- Title card
- Directed by: Friz Freleng
- Story by: John Dunn
- Starring: Mel Blanc
- Edited by: Treg Brown
- Music by: Bill Lava
- Animation by: Gerry Chiniquy Virgil Ross Bob Matz Lee Halpern Art Leonardi
- Layouts by: Hawley Pratt
- Backgrounds by: Tom O'Loughlin
- Color process: Technicolor
- Production company: Warner Bros. Cartoons
- Distributed by: Warner Bros. Pictures
- Release date: July 20, 1964;
- Running time: 6:22
- Language: English

= Nuts and Volts (film) =

Nuts and Volts is a 1964 Warner Bros. Looney Tunes cartoon short directed by Friz Freleng. The short was released on July 20, 1964, and stars Speedy Gonzales and Sylvester.

== Plot ==
After getting tired of chasing Speedy Gonzales around the house, Sylvester decides to try a more modern-technology approach by using a hi-tech security system and a robot to hunt down and catch Speedy.

== Crew ==
- Story: John Dunn
- Animation: Gerry Chiniquy, Virgil Ross, Bob Matz, Art Leonardi, Lee Halpern
- Layout: Hawley Pratt
- Backgrounds: Tom O'Loughlin
- Film Editor: Treg Brown
- Voice Characterizations: Mel Blanc
- Music: Bill Lava
- Produced by: David H. DePatie
- Directed by: Friz Freleng

==Production==
This was the final original WB cartoon directed by Friz Freleng.

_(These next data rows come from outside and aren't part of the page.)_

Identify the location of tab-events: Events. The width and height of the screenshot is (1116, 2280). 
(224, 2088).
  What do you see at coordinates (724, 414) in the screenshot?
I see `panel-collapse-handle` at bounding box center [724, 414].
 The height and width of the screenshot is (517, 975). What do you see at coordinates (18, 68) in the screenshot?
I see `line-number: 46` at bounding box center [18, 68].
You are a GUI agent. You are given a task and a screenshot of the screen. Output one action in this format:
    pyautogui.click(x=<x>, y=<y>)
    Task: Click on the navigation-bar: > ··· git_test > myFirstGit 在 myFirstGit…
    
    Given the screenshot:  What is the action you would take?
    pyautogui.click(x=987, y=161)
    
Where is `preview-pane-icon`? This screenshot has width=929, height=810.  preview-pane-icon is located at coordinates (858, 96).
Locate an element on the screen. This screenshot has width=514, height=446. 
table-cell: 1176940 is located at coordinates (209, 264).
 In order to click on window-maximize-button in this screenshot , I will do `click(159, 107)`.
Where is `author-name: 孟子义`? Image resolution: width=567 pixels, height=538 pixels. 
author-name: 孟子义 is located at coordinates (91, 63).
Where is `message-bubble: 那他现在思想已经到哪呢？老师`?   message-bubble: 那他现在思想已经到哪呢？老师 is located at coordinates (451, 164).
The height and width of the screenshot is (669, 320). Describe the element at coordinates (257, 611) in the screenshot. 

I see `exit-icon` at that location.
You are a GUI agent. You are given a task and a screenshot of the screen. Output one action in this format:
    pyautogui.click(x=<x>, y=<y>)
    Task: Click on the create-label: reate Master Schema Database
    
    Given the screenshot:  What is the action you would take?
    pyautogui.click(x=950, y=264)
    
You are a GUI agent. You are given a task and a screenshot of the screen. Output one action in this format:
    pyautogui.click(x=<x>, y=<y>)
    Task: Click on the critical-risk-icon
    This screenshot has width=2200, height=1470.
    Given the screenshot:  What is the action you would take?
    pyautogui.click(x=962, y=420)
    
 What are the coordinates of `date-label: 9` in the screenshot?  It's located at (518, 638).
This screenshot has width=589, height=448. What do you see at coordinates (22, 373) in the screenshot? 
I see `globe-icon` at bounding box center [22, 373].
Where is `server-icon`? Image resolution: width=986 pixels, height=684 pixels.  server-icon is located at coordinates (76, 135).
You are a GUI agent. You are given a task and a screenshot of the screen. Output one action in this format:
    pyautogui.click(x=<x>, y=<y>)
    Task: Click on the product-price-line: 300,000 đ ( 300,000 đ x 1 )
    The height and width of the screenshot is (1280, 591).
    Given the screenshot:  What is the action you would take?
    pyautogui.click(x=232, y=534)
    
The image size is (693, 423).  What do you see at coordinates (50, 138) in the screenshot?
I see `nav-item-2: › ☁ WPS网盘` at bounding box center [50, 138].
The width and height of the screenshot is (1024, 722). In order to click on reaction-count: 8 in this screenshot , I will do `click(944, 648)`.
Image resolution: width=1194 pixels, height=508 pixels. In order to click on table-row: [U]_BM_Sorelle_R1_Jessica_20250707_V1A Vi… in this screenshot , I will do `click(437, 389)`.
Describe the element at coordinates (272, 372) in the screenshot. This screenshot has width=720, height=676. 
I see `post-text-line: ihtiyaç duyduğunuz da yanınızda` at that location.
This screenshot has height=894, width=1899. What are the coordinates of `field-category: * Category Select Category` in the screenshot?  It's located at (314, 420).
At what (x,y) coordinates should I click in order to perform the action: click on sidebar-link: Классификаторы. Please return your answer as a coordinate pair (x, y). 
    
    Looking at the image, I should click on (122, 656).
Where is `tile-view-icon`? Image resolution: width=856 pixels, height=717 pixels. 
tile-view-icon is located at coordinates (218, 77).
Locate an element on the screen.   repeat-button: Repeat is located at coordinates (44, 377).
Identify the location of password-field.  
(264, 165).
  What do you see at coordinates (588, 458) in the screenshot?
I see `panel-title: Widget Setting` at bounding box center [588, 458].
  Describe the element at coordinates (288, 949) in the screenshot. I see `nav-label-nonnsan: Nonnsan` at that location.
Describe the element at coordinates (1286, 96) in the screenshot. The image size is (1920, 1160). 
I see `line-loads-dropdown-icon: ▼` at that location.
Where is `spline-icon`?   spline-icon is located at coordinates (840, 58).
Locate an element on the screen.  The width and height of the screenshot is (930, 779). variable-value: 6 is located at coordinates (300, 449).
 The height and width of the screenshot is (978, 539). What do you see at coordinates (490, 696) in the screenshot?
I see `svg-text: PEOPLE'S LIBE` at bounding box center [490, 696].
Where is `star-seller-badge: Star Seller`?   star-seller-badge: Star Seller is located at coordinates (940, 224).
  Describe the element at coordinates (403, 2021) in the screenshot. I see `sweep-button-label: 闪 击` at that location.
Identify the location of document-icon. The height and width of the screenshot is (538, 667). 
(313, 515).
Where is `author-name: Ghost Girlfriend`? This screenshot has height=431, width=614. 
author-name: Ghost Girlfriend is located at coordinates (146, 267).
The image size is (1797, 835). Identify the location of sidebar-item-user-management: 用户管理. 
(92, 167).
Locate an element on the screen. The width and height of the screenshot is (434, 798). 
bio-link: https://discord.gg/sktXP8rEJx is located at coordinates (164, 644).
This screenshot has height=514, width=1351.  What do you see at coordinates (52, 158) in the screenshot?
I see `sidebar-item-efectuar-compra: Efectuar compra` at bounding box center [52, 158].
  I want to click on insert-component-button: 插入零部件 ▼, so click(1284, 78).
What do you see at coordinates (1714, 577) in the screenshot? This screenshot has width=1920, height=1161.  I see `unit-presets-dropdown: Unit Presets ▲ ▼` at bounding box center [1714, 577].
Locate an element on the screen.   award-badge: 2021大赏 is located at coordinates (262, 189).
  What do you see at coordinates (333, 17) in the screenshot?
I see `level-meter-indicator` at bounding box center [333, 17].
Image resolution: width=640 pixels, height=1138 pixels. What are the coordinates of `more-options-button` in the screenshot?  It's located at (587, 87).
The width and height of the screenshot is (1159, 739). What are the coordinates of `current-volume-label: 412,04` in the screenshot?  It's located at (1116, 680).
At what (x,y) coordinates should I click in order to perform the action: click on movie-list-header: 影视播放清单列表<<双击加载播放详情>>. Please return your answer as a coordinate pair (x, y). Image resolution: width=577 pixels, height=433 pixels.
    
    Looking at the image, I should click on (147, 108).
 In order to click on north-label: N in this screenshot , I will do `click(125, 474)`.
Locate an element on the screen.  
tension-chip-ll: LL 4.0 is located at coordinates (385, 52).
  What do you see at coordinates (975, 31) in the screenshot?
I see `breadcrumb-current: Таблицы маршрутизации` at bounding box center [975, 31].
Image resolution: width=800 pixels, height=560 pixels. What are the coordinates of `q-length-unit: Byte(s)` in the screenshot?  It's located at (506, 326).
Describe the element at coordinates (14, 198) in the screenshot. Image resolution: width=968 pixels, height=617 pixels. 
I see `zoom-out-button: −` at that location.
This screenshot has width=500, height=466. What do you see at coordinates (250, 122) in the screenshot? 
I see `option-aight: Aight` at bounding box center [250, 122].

Once the studio closed in 1963 (the same year this cartoon was made), Freleng and former producer David H. DePatie would produce cartoons for Warner Bros. from 1964 to 1967 at DePatie-Freleng Enterprises.

==Home media==
Nuts and Volts is available on the Looney Tunes Golden Collection: Volume 4 Disc 3.